En ce moment, l’Auberge des Migrants accueille une centaine de personnes par jour. Les migrants restent quelques jours, trois jours au plus, avant de continuer leur chemin.

D’où proviennent-ils ?
Surtout du Honduras, du Salvador, du Guatemala, du Nicaragua. Mais aussi du Brésil, du Costa Rica, d’Equateur, du Panama, et du Venezuela, et aussi du Belice. Presque toujours ils viennent seulement pour tenter de traverser en direction des Etats-Unis. Selon les statistiques, 50% d’entre eux restent au Mexique, tandis que 25% renoncent et repartent chez eux.

Et combien arrivent au but final, au « paradis » états-unien ?
Selon les chiffres, 25% des migrants atteignent leur but et réussissent à entrer aux Etats-Unis de Donald Trump. Celui qui contrôle la frontière, ce n’est pas le Mexique ni les Etats-Unis, mais le crime organisé. Si tu paies ou si tu fournis de la drogue, ils s’arrangent pour te laisser passer. Il n’y a pas de mur qui vaille, si sophistiqué soit-il.

En Europe la majorité des migrants sont des hommes jeunes. Et là?
Là aussi, en majorité ce sont des jeunes. Je calcule qu’ils sont à peu près 80% du total. Mais il y a aussi des enfants et des femmes. J’ai vu peu de personnes âgées, probablement elles se résignent à rester dans leur lieu d’origine.
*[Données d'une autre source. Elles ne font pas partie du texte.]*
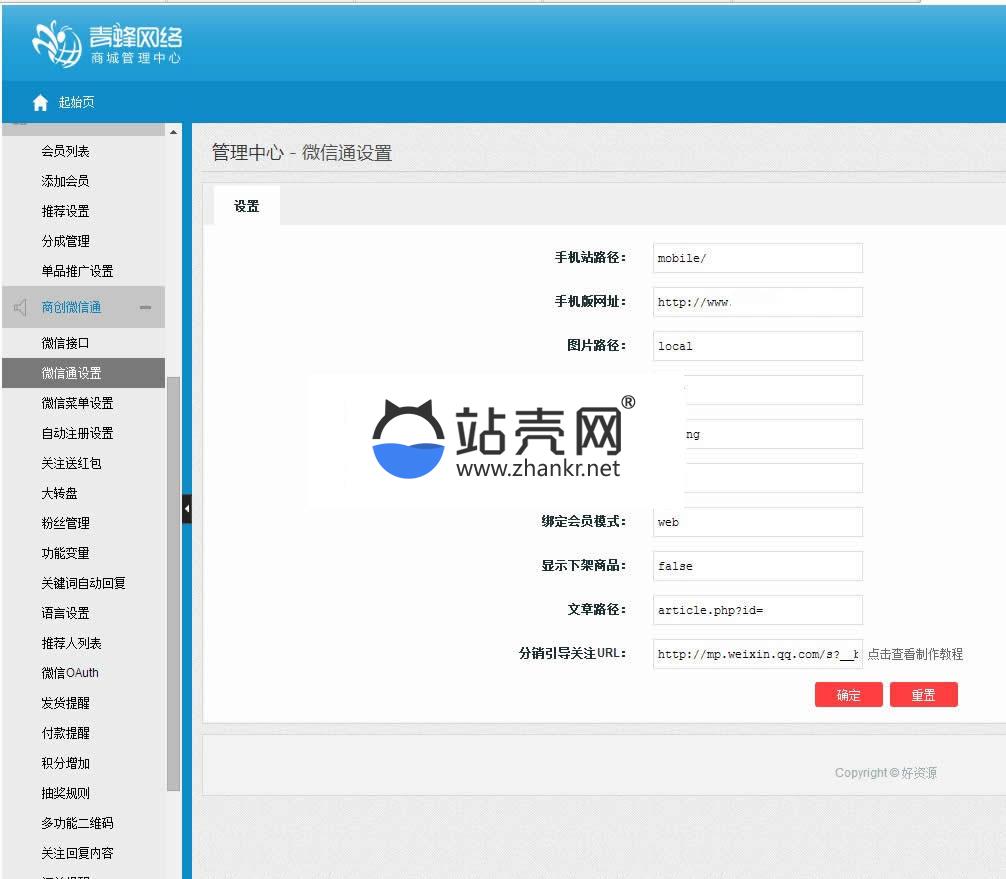Open 大转盘 from the sidebar
Screen dimensions: 1006x879
pyautogui.click(x=59, y=493)
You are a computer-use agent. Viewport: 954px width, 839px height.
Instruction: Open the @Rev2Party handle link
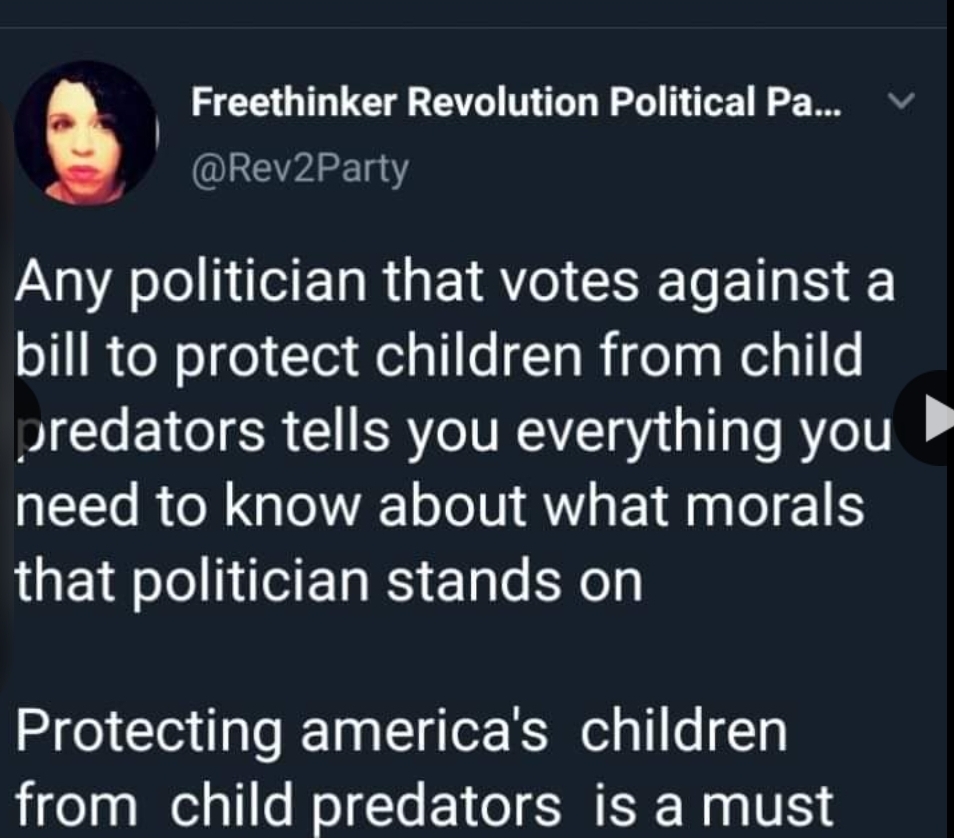tap(300, 168)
Et il y a aussi les malades qui restent à la maison. Ce sont les personnes jeunes et en bonne santé qui voyagent.

Comment se déroule une journée typique dans l’auberge de Ixtepec ?
Aucun jour n’est semblable à l’autre, mais une chose est la même : chaque journée est toujours très intense. Tôt le matin – vers les 5h30 – je prie et je lis l’Evangile du jour. Je fais des exercices. Je lave et repasse mon linge, si je veux qu’il soit propre. Personne ne doit le faire pour moi. Ensuite je descends dans la pièce où sont les migrants. Quelquefois je déjeune avec eux, après qu’ils ont fait le ménage dans cet espace. Je visite les différents secteurs de l’auberge pour voir comment ils fonctionnent : la menuiserie, la boulangerie, la ferme, la cuisine (un secteur qui nécessite toujours beaucoup de travail.)
Nous avons aussi une bibliothèque et une salle d’ordinateurs où les gens peuvent communiquer avec leurs êtres chers. Il y a une infirmerie avec deux médecins et deux infirmières. Il y a aussi une zone psychologique avec cinq responsables. En résumé, nous sommes comme une petite ville.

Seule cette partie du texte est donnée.